Parse binary files by describing their structure.

Description file

The parse_binary_file package is based on the idea that binary file formats should be parsed from a description of their format.

If the description file is a list, pbf assumes that the elemnts are fields. One can also pass a dictionary, though, to describe more details about the file format.

There are three top-level items that can be specified:

  • info: Describes information about the file as a whole (e.g. endianess).
  • default_options: Describes defaults options for each field type.
  • fields: Fields of the file format.

Info

Describes information about the file.

Properties

  • byte_order: Byte order of the file. Valid values: ['little', 'big', 'native'] native byte ordering uses the byte ordering of the current machine. [Default: 'native']

  • encoding: File encoding. Used to encode the description file's values to bytes when matching against the file being parsed.

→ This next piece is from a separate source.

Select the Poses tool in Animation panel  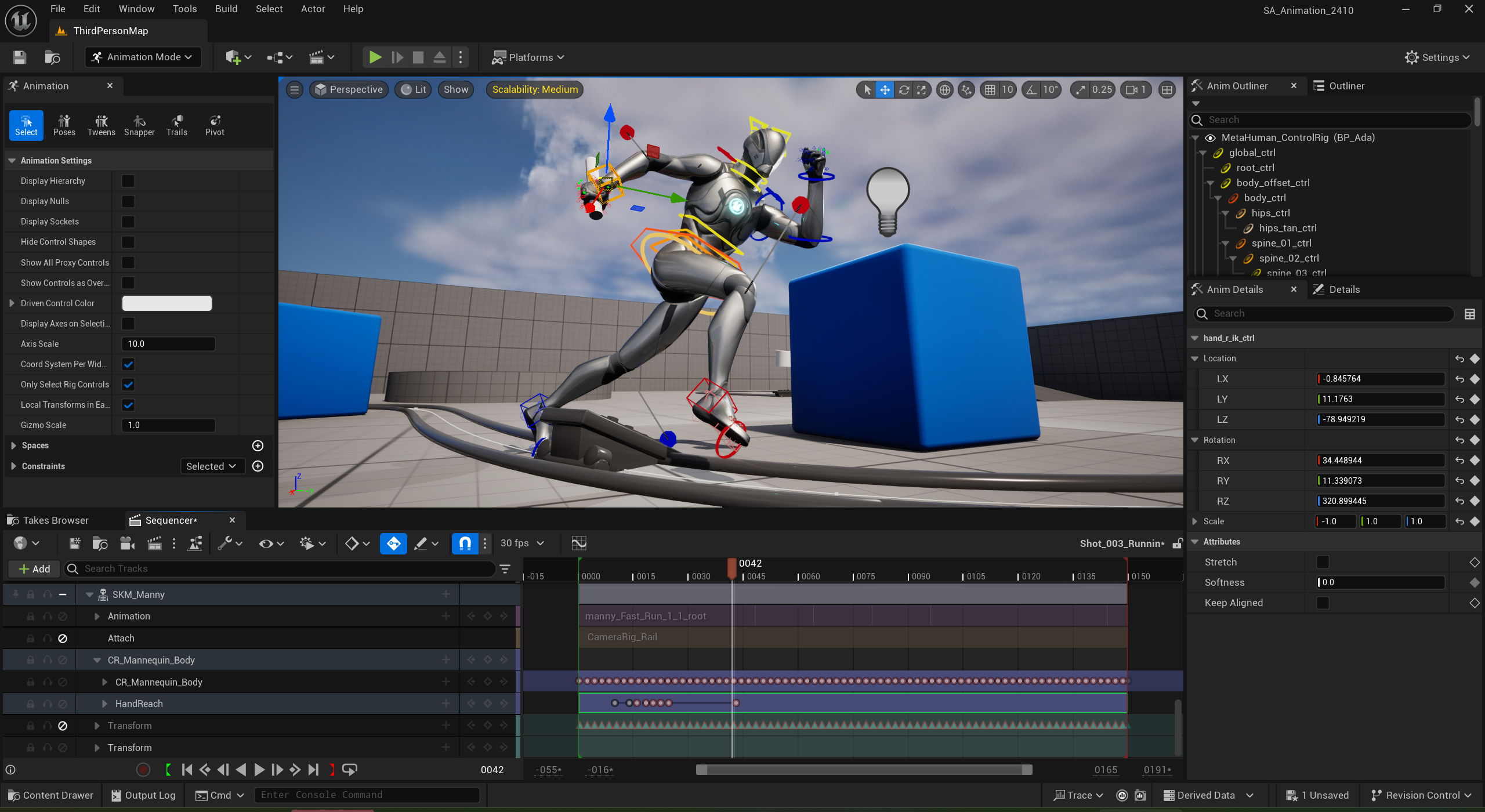coord(64,125)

See Python's standard encodings for valid values. [Default: 'utf-8']

  • word_size: Bytes per word of the file. [Default: 4 bytes] [Inactive]

Default Options

Describes parsing information for each type of field. All types can specify default values for a particular field property (discussed below). To specify a default field property first specify the type of the field, then the property.

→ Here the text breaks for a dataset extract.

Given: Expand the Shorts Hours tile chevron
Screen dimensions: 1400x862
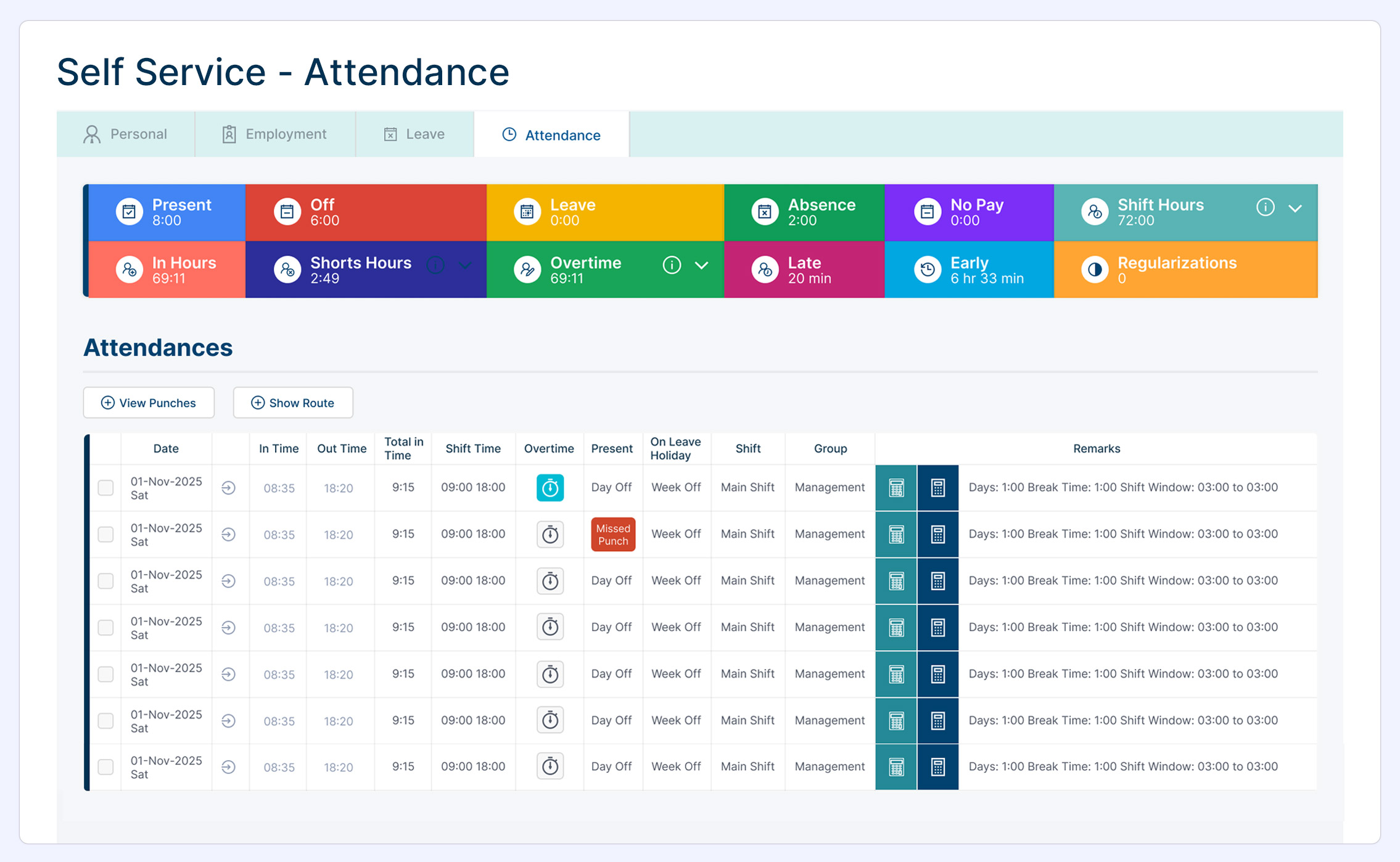Looking at the screenshot, I should pos(465,265).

e.g. To specify strings are null terminated (\x00) by default

default_options:
    str:
        terminator: "\x00"

Fields

Describes the fields of the file format. Each field must one and only one termination condition. Termination conditions are determined by the size, value, and terminator fields. for some types these can be interpreted. For instance, an int is assumed to have a size of 4, so a termination condition does not need to be explicitly stated.

All fields can have the properties:

  • type: Data type of the field. If a type is enclosed in brackets ([]) it marks the field as an array-like field. Array like fields are assumed to contain multiple instances of the specified type. For more information see the Array Fields section.
  • size: Sets the size of the field in bytes. This may be inferred depending on the field's type. A size of -1 indicated the field extends until the end of the file. Only the final field may have a length of -1.
  • value: Sets the size of the fiel based on the expected value.
  • format: How to format the field. This is type dependent. For str fields, this represents the encoding of the string and defaults to the file's encoding provided in the info section. For other types this represents how Python's struct.unpack should interpret the field.
  • terminator: Termination string.
  • is_null: Used for bytes data type to indicate all bytes should be null. Should be used in conjunction with the size property to indicate the termination condition.
  • name: Name of the field. Used for accessing the data by name.
  • description: Description of the field.
  • fields: Describes the subfields of the field. If a field is made up of subfields, its type must be bytes or [bytes].
  • exec: Execution hooks for logical processing. [Inactive]

Type

If a field is not provided a type it defaults to bytes.

Valid types are:

  • bytes: Interpret the field as raw bytes. [Default]
  • char: Single character. (1 byte)
  • str: String data.
  • bool: Boolean. (1 byte)
  • short: Short integer. (2 bytes)
  • u_short: Unsigned short integer. (2 bytes)
  • int: Integer.(4 bytes)
  • u_int: Unisigned integer. (4 bytes)
  • long: Long integer. (1 word)
  • u_long: Unsigned long integer. (1 word)
  • long_long: Double long integer. (2 words)
  • u_long_long: Unsigned double long integer. (2 words)
  • float: Floating point number. (4 bytes)
  • double: Double precision floating point number. (2 words)
  • Any type may be wrapped in brackets [] to indicate the field is an array of that value type. Details of the elements are set using the elements property.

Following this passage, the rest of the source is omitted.